The real threat always comes unexpectedly.
The Hash has already begun and it's impossible to stop it.
This time the virus is different, something rational.
It allowed some people to survive, made them stronger, but on one condition: you must spread the infection.
No one knows the true motives of the Hash, but its allies get the benefits of those who did not obey and disappeared in a raging epidemic.
The more you are involved in the infection — the more reward you get.
The last game in the history of the planet begins right now.
Hash Core is released under the terms of the MIT license.
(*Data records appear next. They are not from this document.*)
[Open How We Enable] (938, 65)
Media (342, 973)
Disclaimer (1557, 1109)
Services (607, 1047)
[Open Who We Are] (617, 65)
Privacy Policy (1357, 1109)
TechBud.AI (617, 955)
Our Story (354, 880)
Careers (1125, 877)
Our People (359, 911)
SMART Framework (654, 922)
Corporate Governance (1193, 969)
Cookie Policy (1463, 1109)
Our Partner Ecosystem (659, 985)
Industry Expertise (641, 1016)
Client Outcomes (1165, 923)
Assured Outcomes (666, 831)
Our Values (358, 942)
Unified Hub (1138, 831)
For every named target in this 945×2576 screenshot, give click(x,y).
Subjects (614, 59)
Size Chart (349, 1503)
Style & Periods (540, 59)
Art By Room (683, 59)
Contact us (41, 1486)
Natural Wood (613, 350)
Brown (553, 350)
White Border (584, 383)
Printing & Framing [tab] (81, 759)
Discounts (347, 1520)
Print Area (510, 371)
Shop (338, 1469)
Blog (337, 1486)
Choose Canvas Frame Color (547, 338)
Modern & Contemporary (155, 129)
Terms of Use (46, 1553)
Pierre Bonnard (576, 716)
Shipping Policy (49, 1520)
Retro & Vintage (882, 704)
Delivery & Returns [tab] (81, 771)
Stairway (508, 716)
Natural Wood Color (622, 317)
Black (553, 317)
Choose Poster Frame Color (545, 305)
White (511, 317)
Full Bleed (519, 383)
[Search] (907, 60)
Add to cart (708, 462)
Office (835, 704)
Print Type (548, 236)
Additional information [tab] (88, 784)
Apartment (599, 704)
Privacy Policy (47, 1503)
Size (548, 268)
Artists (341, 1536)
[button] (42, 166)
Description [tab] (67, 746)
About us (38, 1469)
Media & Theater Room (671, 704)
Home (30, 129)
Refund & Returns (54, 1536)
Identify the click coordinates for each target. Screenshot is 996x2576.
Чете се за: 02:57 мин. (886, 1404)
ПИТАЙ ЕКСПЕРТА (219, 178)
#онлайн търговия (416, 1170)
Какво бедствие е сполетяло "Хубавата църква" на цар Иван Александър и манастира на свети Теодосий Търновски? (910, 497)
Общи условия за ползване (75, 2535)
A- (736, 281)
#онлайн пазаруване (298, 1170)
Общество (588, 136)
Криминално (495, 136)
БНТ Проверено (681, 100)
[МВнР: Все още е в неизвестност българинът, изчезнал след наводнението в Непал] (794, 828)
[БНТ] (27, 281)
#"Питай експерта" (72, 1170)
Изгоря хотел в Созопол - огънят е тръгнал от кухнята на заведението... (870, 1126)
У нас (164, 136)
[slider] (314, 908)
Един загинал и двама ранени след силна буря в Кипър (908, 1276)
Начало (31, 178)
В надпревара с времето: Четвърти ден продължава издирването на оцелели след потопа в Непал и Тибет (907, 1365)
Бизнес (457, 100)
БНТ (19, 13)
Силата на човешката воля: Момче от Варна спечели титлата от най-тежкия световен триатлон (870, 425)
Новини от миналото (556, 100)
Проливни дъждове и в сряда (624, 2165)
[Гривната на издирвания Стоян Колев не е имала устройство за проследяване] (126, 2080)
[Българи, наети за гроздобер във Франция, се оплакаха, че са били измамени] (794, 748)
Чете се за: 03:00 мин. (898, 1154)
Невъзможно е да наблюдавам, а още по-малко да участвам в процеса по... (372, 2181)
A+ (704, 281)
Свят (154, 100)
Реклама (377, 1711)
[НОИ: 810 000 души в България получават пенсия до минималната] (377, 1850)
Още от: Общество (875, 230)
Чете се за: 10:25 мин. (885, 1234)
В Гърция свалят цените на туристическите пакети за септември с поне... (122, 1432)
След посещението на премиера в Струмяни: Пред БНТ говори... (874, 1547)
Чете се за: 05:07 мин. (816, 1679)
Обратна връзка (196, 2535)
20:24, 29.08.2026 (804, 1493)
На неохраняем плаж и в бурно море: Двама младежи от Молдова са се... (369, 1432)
See COPYING for more information or see https://opensource.org/licenses/MIT.
The master
branch is meant to be stable. Development is normally done in separate branches.
The contribution workflow is described in CONTRIBUTING.md.
Testing and code review is the bottleneck for development; we get more pull requests than we can review and test on short notice. Please be patient and help out by testing other people's pull requests, and remember this is a security-critical project where any mistake might cost people lots of money.
Developers are strongly encouraged to write unit tests for new code, and to
submit new unit tests for old code. Unit tests can be compiled and run
(assuming they weren't disabled in configure) with: make check
There are also regression and integration tests of the RPC interface, written
in Python, that are run automatically on the build server.
These tests can be run (if the test dependencies are installed) with: qa/pull-tester/rpc-tests.py
The Travis CI system makes sure that every pull request is built for Windows and Linux, OS X, and that unit and sanity tests are automatically run.